Public bodies like this have increased and multiplied under today's government, and have done their bit to create employment, however stressful it may be. New jobs of new kinds come on offer every week. Has the Department for Constitutional Affairs yet succeeded in hiring a Director of Diversity? Will £75,000 a year and a matching pension be enough? The public payroll gets bigger and bigger, but what exactly does it buy? The Office of National Statistics has been telling us that each pound buys less than the last, as the public sector becomes less productive. The Chancellor, of course, has ordered up some new statistics, but while we wait for their arrival, we can look around for hidden unemployment. This, surely, is where it is hiding today: not on the shop floor or by the tying machine, but in some stress-laden office, short of staff (or resources, as they are called) because of sickies, well-meaning but fatally lacking in the Who Needs It factor, for which the test question is: however would we get along without them?

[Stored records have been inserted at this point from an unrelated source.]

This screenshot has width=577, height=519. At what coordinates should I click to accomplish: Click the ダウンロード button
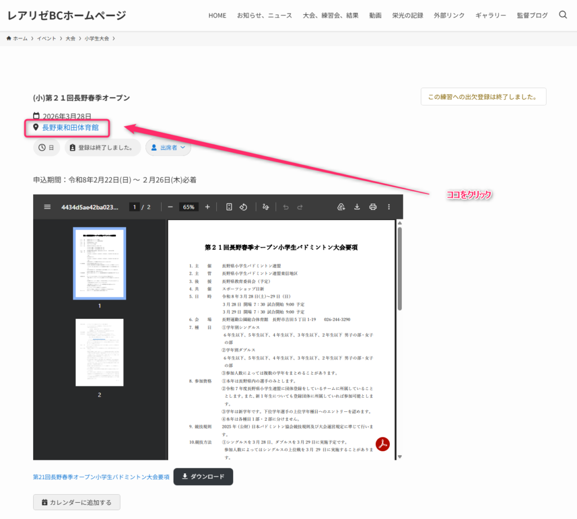tap(203, 477)
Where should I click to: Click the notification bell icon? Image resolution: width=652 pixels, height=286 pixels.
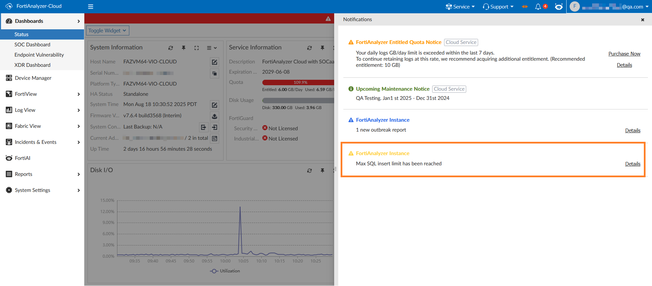click(x=538, y=7)
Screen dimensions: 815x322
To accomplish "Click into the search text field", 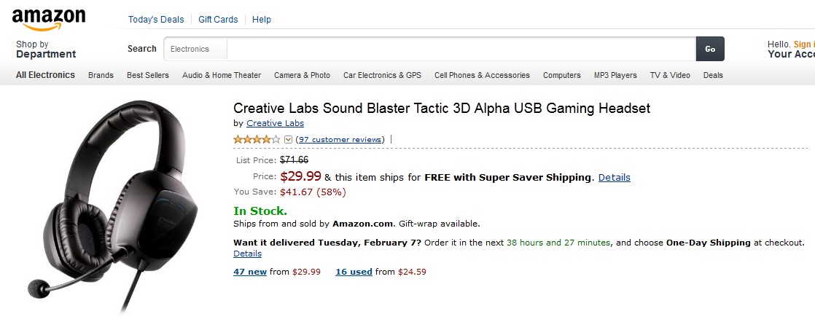I will click(461, 49).
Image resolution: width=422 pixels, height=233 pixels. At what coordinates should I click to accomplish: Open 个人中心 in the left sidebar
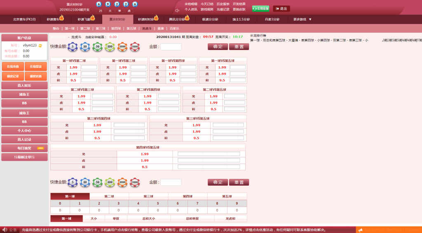tap(24, 131)

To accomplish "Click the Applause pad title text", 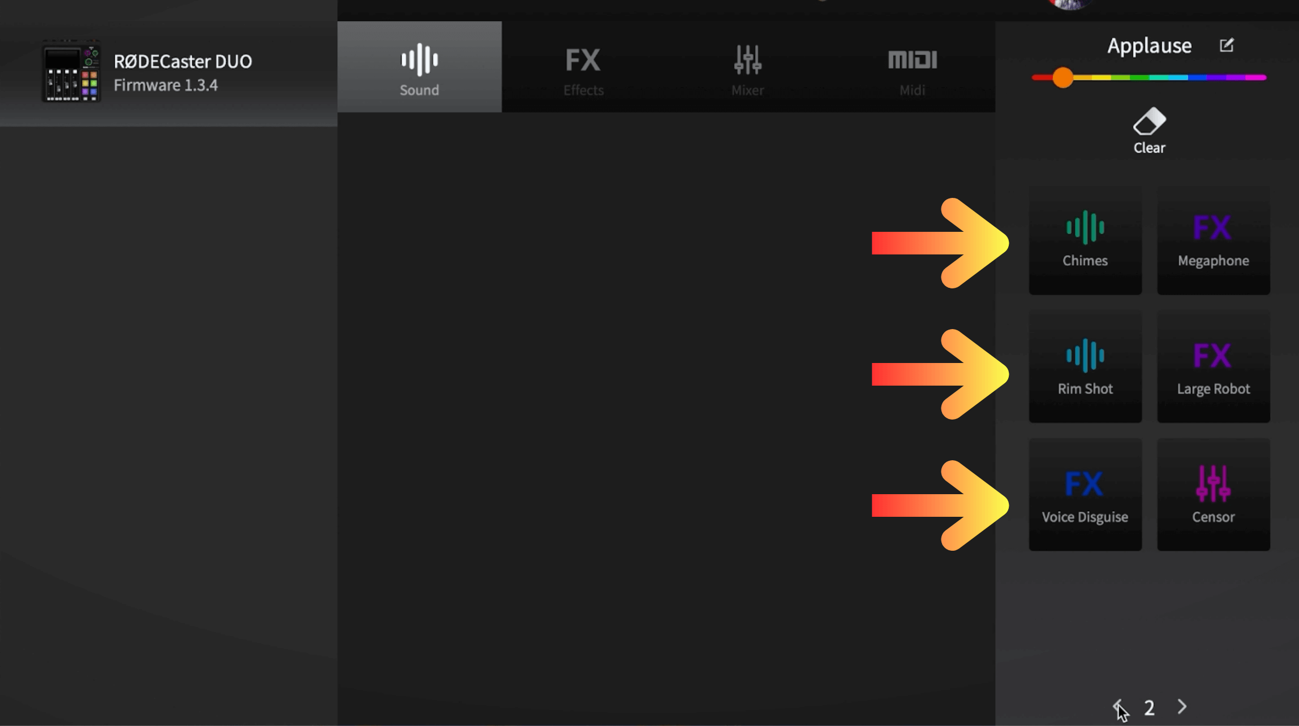I will (x=1149, y=46).
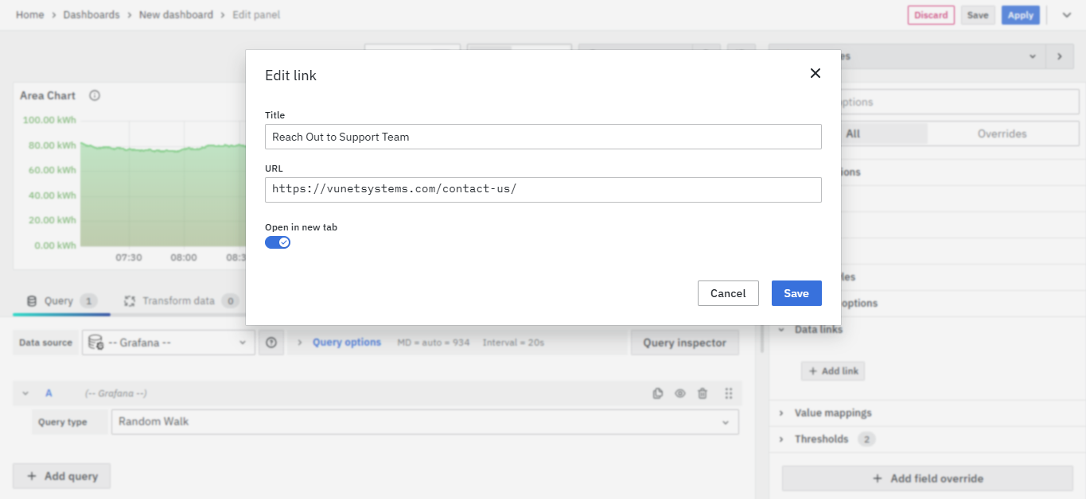Open the Data source dropdown
1086x499 pixels.
[x=169, y=342]
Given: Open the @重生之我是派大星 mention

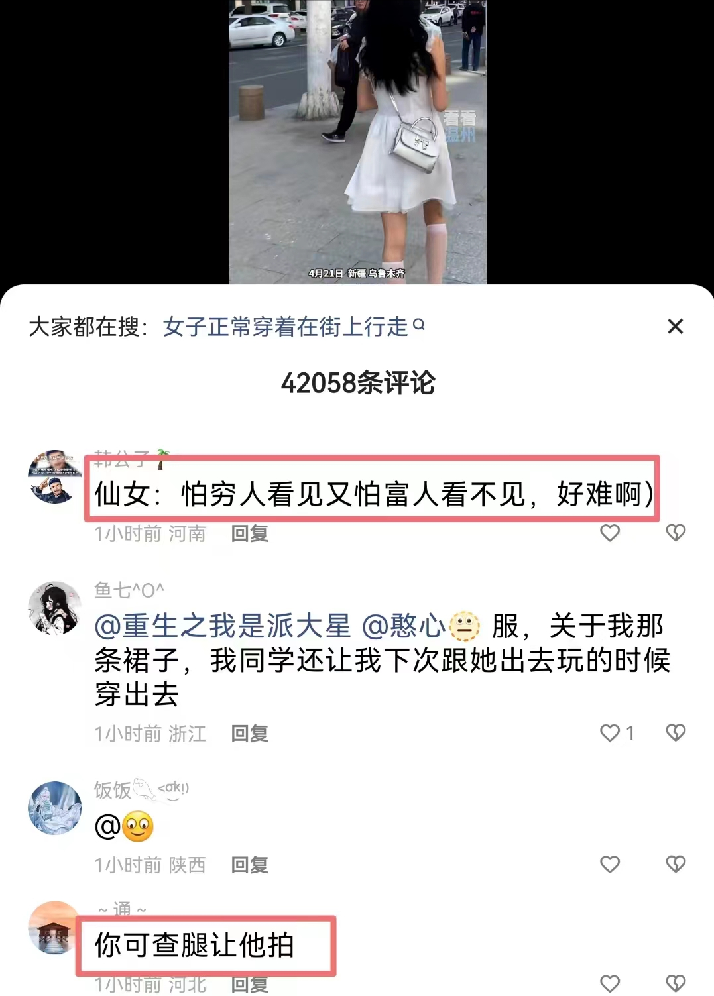Looking at the screenshot, I should click(223, 626).
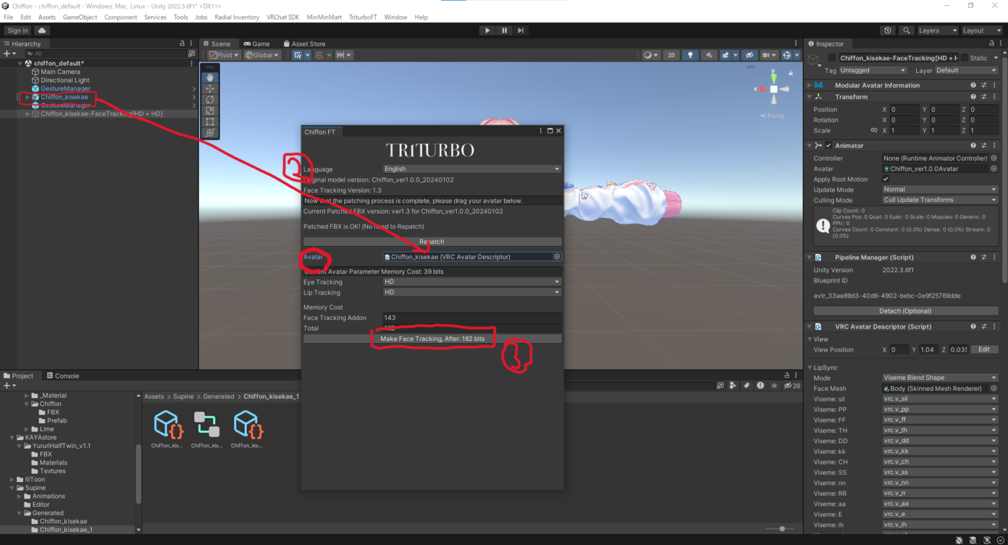
Task: Open the search window with the magnifier icon
Action: (x=906, y=30)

It would take another shock — a critical strain, perhaps, on the public finances — to move unemployment out of the public sector and into the streets.

One's a crowd

Crowding out — now there's a blast from the 1970s. The government in (say) June 1975 had so many mouths to feed and borrowed so much money to feed them that it drove the price up. No other borrower could compete, and companies needing to raise money for investment or to stay alive complained that they were crowded out. Now they face overcrowding in the labour market. More jobs have been coming on offer in the public sector, and the rates of pay on offer have been rising with them. In the roaring '70s, wages and prices chased each other far up into double figures. This time, and with one eye on the consequences, the Bank of England notes in its Inflation Report that the labour market remains tight. If the Governor is looking for a builder, I may be able to help him.

Where there's a tip

Who'd have thought it? Companies sometimes give nice friendly access to those who write nice friendly things about them. Mr Softy, the analyst, is asked to lunch, but Mr Grumpy's calls are not returned. This has found its way on to the worry list of the Financial Services Authority, which has been telling everyone that it won't do. A copy of this notice, I imagine, will have been sent to the FSA's sponsors in the Treasury, and parked in the File and Forget box. Would the Treasury play favourites with information, even if this were price-sensitive? The question answers itself. If a nice friendly account of its putative plans were to leak out in the usual space, this would be just a coincidence, or a show of initiative by Mr Softy. The only catch about these mutually convenient arrangements is that they are subject to the law of diminishing returns. Once Mr Softy becomes Mr Patsy, his credibility runs away downhill. An old City proverb expresses this: where there's a tip, there's a tap. The FSA ought to remind us: cc. HMT.

Eton Blue Peter

Russia is a dangerous place to do business — being jailed, going bust or getting shot are just some of the hazards — but the unlikely secret, according to Bloomberg, is to be an Old Etonian called Peter. Three of them are chairmen of Russian gold mines: Peter Greenall, Lord Daresbury, at Highland Gold, Peter Hannen at Celtic Resources and Peter Hambro — but you guessed it — at Peter Hambro Mining. Their school must have taught them survival techniques, but so long as they stay away from politics and football, and keep on finding more gold, I expect that they will be all right.